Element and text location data
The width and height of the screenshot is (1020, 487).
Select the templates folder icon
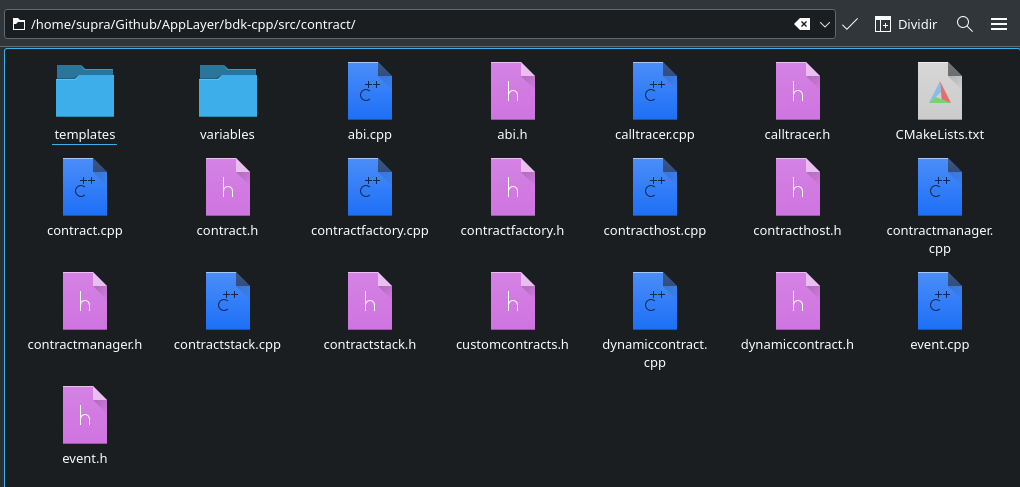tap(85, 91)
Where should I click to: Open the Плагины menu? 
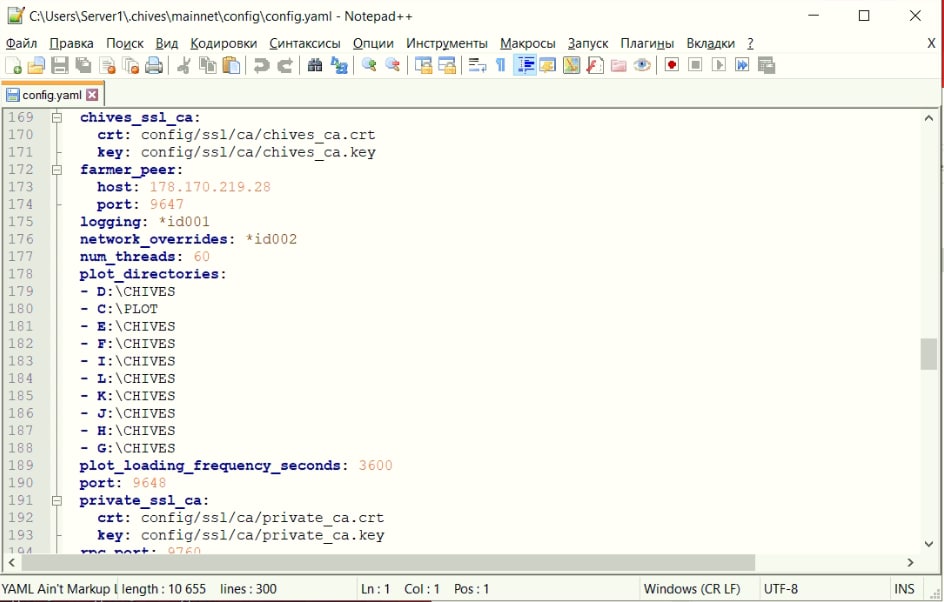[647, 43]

◆ Written problem: Write out all the rows above line for line, with no changes, and leave out the pictures.

◆ Exercise answer:
The width and height of the screenshot is (1020, 487).
Select the templates folder icon
tap(85, 91)
Where should I click to: Open the Плагины menu? 
[647, 43]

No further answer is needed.